CHAPTER 8

A Sneak Peek Into Advanced Analytics

Trends in Advanced Analytics

Unlike previous generations, we live in a connected world surrounded by a variety of smart devices: the smart watch, smart coffee maker, smart yoga mat. (For anyone wondering what an AI yoga mat does, it helps guide your posture in real time.) And the list goes on. What do these devices have in common? They all produce a lot of data. We are bringing together disparate systems to offer efficiency, customization, and personalization, and to reduce latency. The growing amount of data in the digital world we live in is driving the demand for advanced techniques to handle this data. This leads us to question what are the advanced techniques of Analytics? The word Analytics originates from the Greek word ánalytiká, which means “science of analysis.”88 Analytics covers a wide range of topics—some of which have been discussed in previous chapters—but at a high level, it can be classified into two branches: business intelligence (BI) and advanced analytics (AA). In simple terms, BI is like a rearview mirror that shows what has happened, while AA is forward-thinking to predict the future. AA can be seen as a supercharger for traditional analytics capabilities. Other way for looking at it is AA goes beyond traditional BI solutions, which are primarily based on performance indicators, dashboards, and the querying of data warehouses compared to AA looking to incorporate algorithmic techniques from machine learning (ML), artificial intelligence (AI), natural language processing (NLP), and other computer science disciplines.89 If your company is starting to use data, jumping to AA directly will be tough without a foundation of BI and data collection practices in place.

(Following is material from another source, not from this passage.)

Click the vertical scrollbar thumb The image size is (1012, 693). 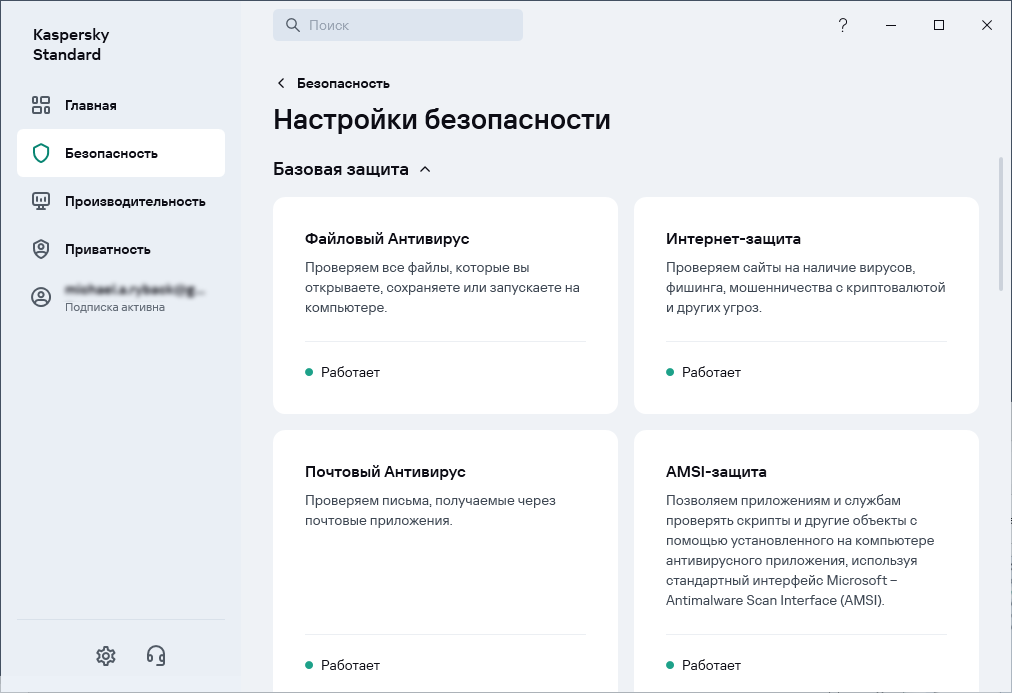pyautogui.click(x=1001, y=223)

The word advanced shouldn’t frighten people away; we will discuss a relatable example of AA with various solutions options available with analytics. Let us deep dive into the advanced data analytics concept with an analogy of car that is used to take you from point A to B. Remember the old-fashioned printed maps we used while exploring a new town or city? Old models of cars did not have a GPS, and people did not have cell phones to use as a GPS. Imagine the time it would take to go to different places by reading a paper map. The evolution of a ride-hailing service like Uber would have never been possible without AA. In the year 2021, Uber had an estimated 118 million users taking around 6.3 billion trips.90 This amount of data is massive and requires advanced techniques to process it, interpret it, derive relationships for corporate consumption, and help with business decisions. If you have ever used Uber or Lyft, the process of requesting a ride, tracking real-time driver ETA (Expected Time of Arrival), and paying for the ride are as simple as clicking a button. Compare this to traditional taxi service, when drivers did not accept credit cards; when you waited for a taxi, not knowing when it would arrive, when you couldn’t track the taxi’s route. Companies like Uber and Lyft have transformed transportation in a few short years. It looks so simple that often the underlying and behind the scenes complexity is almost invisible.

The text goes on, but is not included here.